14/07/2025
Amelia Moore, 14, had been awakened by a clap of thunder so near that it shook her cabin at Camp Mystic. There were screams in the night. She and her friends in “Angel’s Attic” were growing anxious.
Go back to sleep, a counselor urged them.
But soon, other girls on Mystic’s Senior Hill began to crowd into Angel’s Attic and another cabin, Cloud 9. Theirs were filling with water, they said. Two of those other cabins, Hangover and Look Out, were lower down the hill and would be submerged.
Amelia heard more screaming, too. It was coming from an area just across the river known as the Flats, where Mystic’s youngest campers were clustered.
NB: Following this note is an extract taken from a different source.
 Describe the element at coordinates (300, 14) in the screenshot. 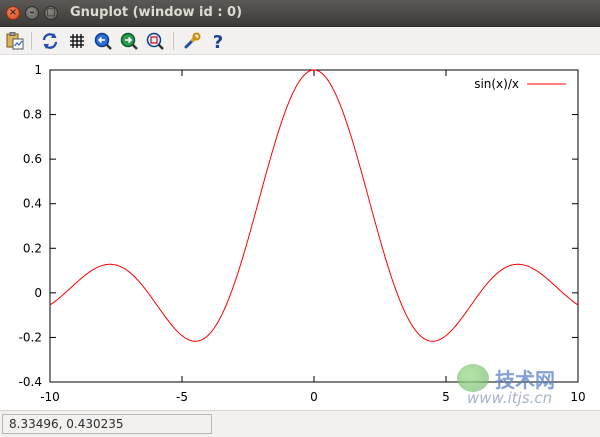

I see `title-bar: × – □ Gnuplot (window id : 0)` at that location.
For campers in Giggle Box, one cabin in the Flats, water rose so quickly girls couldn’t open the door, according to one camper’s account. Girls climbed out the windows instead.
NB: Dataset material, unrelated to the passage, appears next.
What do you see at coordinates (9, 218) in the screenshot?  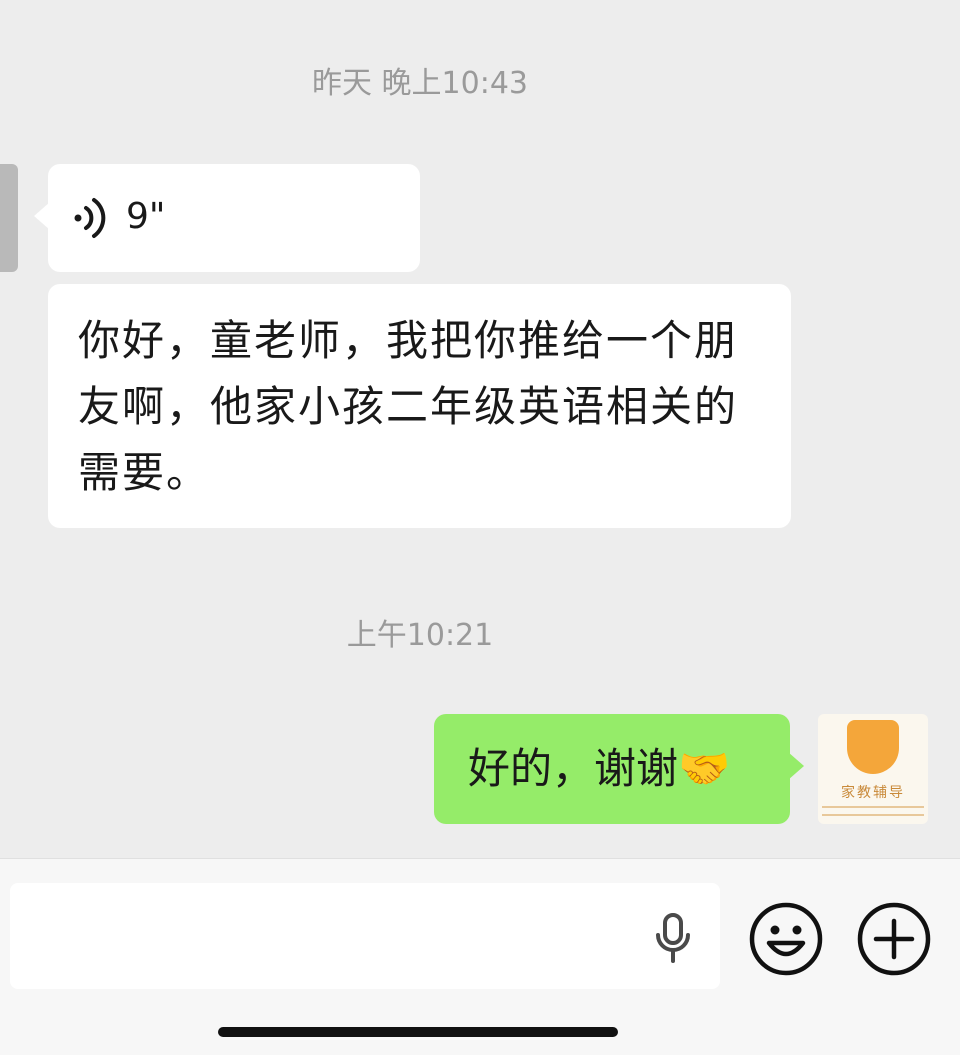 I see `contact-avatar` at bounding box center [9, 218].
When Amelia awoke around 7 a.m., she and the other girls discovered they were stranded. “We were so hungry. We were starving,” she recalled.
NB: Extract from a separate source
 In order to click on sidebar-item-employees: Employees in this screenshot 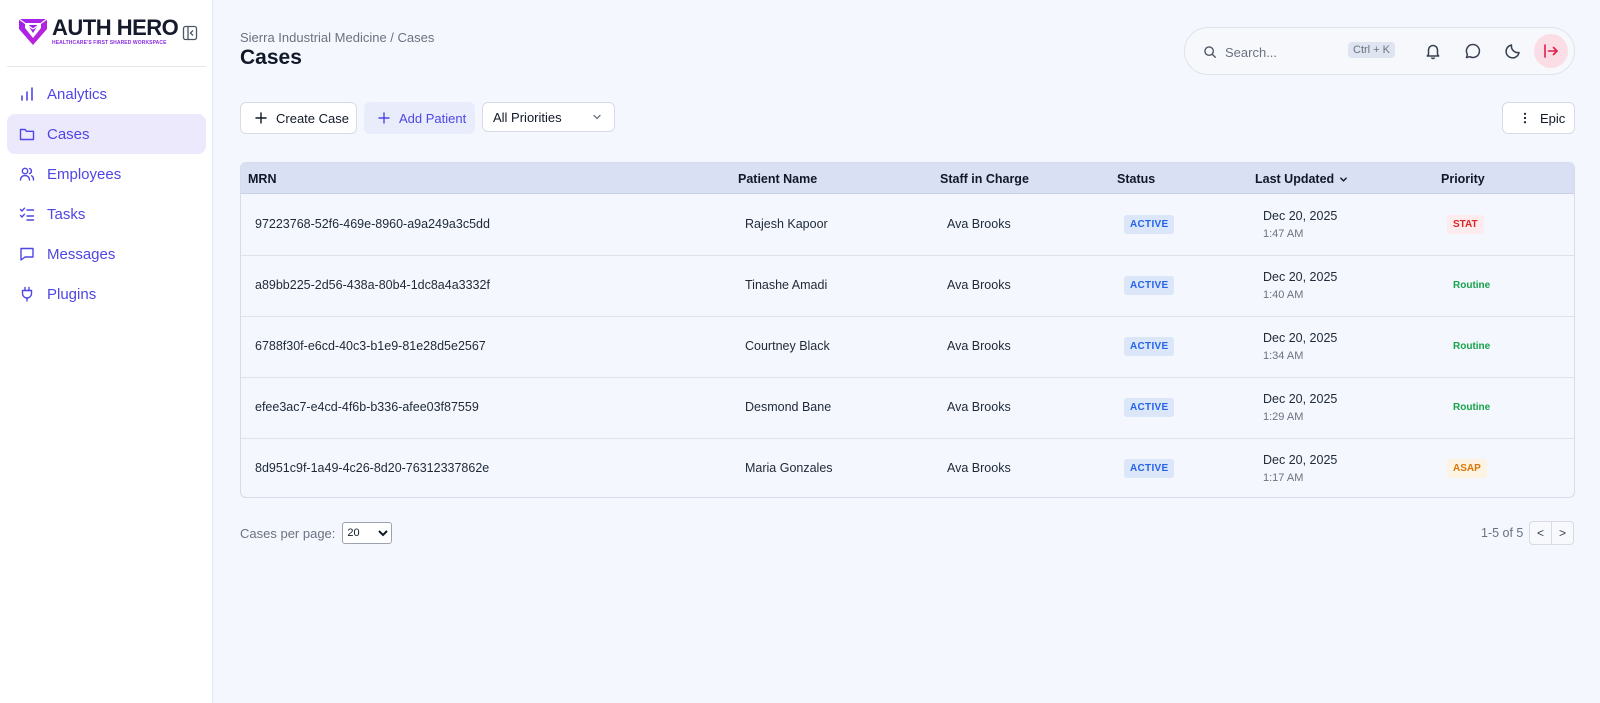, I will do `click(106, 174)`.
They joked about the storm, believing that they had borne the worst of it while the younger girls on the Flats had been spared. This notion was reinforced when counselors—either misinformed or trying to prevent panic—told them that the younger campers were all fine, and had ridden out the storm in Rec Hall.
Don’t worry, they were told, the younger campers were happy and fed, and had evacuated to Mystic’s newer campus, Cypress Lake, just up the road.